The First Mars Colony Could Be 3D Printed From Red Planet Dust

3d printed tools from martian dust
A new method has used simulated Martian and lunar dust to 3D print flexible, tough rubber tools. The method could one day be used by Martian colonists to print their own tools using local materials on the Red Planet. (Image credit: Amanda Morris)

A new technique could allow the first humans on Mars to 3D print everything from tools to temporary housing out of a tough rubber-like material — using only Martian dust.

The method could enable the first humans who set foot on the Red Planet to print the tools and housing they need to survive without having to lug all the supplies aboard their spaceship.

"For places like other planets and moons, where resources are limited, people would need to use what is available on that planet in order to live," Ramille Shah, a materials scientist at Northwestern University in Illinois, said in a statement. "Our 3D paints  really open up the ability to print different functional or structural objects to make habitats beyond Earth."  [Sending Humans to Mars: 8 Steps to Red Planet Colonization]

Any trip to Mars would require spaceships big enough to carry much more fuel and supplies than past spacecraft could, but care packages from Mother Earth won't be enough for humans to make it on an alien planet. Almost all schemes for colonizing the Red Planet (or for colonizing the moon) require that at least some of the supplies for the expeditions come from the local environment.

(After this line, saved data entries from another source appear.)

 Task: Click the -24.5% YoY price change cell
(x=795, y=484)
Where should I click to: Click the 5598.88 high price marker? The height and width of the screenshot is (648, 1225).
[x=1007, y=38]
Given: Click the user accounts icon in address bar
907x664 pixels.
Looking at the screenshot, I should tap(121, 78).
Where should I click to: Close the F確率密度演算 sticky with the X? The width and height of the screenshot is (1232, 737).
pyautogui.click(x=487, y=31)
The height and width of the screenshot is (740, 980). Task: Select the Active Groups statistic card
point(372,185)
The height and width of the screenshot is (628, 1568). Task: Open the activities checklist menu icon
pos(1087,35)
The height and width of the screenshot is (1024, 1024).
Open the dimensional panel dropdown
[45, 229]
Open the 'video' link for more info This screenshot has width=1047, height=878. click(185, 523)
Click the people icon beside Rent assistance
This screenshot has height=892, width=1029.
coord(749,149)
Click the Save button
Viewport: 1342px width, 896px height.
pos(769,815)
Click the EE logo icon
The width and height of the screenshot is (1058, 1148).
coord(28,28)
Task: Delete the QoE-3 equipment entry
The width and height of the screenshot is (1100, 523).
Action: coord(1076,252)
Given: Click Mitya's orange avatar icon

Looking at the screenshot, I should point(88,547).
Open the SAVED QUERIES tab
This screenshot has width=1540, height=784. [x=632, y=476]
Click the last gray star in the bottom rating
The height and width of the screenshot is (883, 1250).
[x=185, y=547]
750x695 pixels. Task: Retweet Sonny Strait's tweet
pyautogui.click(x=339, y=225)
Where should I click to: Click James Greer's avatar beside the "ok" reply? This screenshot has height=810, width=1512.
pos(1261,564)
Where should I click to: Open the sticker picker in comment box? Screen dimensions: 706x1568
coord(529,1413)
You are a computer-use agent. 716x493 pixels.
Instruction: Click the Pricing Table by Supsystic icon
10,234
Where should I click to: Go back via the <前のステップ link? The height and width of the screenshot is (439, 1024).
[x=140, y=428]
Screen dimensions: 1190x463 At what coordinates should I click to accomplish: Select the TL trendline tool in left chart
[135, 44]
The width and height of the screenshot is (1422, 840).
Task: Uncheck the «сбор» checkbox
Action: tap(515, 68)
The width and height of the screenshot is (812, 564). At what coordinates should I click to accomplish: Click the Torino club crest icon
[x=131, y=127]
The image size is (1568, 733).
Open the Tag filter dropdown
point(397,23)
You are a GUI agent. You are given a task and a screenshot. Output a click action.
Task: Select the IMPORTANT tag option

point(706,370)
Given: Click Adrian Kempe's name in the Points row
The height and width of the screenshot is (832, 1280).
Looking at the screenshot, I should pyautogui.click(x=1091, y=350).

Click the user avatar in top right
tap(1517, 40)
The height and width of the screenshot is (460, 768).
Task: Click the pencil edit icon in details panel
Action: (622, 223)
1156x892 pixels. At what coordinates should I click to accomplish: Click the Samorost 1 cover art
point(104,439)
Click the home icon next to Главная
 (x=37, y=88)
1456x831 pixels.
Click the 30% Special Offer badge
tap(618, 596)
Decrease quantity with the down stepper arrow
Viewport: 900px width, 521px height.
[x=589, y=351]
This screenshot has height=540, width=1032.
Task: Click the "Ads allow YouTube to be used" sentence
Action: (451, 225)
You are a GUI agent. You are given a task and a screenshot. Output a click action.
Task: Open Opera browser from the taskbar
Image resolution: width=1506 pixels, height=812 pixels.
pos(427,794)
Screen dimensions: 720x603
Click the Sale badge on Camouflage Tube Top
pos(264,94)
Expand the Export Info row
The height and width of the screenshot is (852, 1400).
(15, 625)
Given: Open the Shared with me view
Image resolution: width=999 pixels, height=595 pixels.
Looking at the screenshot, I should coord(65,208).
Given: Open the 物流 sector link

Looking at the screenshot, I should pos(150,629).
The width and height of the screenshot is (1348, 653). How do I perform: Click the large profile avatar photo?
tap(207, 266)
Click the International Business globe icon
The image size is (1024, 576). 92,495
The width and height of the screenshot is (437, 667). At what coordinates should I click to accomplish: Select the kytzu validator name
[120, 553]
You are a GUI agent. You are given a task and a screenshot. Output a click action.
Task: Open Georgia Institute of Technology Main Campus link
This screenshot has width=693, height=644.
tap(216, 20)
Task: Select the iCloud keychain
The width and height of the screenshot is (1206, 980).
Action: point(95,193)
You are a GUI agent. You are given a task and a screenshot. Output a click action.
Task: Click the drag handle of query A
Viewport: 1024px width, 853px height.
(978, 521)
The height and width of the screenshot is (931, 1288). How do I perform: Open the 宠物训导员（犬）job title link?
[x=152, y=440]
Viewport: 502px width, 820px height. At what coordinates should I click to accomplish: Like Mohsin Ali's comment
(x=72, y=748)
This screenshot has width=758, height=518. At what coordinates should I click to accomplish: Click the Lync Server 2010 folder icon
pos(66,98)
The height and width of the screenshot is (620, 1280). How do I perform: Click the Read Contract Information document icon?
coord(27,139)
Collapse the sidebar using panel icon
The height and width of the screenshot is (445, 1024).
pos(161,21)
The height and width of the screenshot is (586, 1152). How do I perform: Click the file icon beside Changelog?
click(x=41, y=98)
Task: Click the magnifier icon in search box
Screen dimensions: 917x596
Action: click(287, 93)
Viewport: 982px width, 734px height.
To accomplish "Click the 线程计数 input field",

One step toward that goal would be to develop a supertool that could be used to quickly manufacture any other desired tool or object, using local resources. To that end, Shah and her colleagues wanted to see what could be made with some of the most abundant material on Mars and the moon: dust. The researchers used simulated dusts based on real lunar and Martian samples. The synthetic dust contains mixtures of aluminum oxide, silicon dioxide, iron oxide and other compounds. The hard particles simulating the lunar surface often have jagged, sharp edges, while Martian simulated dust is made up of rounder, less irregular particles, according to the researchers.

The team developed a process that combines simulated lunar and Martian dust with solvents and a biopolymer to create these extraterrestrial inks. The inks were then 3D printed into different shapes using an extruder. In the end, the objects — which were composed of about 90 percent dust — were tough and flexible, and could withstand the rolling, cutting and folding needed to print almost any 3D shape, Shah and her colleagues reported online March 20 in the journal Scientific Reports.

"We even 3D-printed interlocking bricks, similar to Legos, that can be used as building blocks," Shah said.

While rubbery materials could have their uses, as a next step, Shah and her colleague David Dunand, a materials scientist at Northwestern University, are now trying to figure out ways to heat these rubbery polymers so they harden like ceramics.

Originally published on Live Science.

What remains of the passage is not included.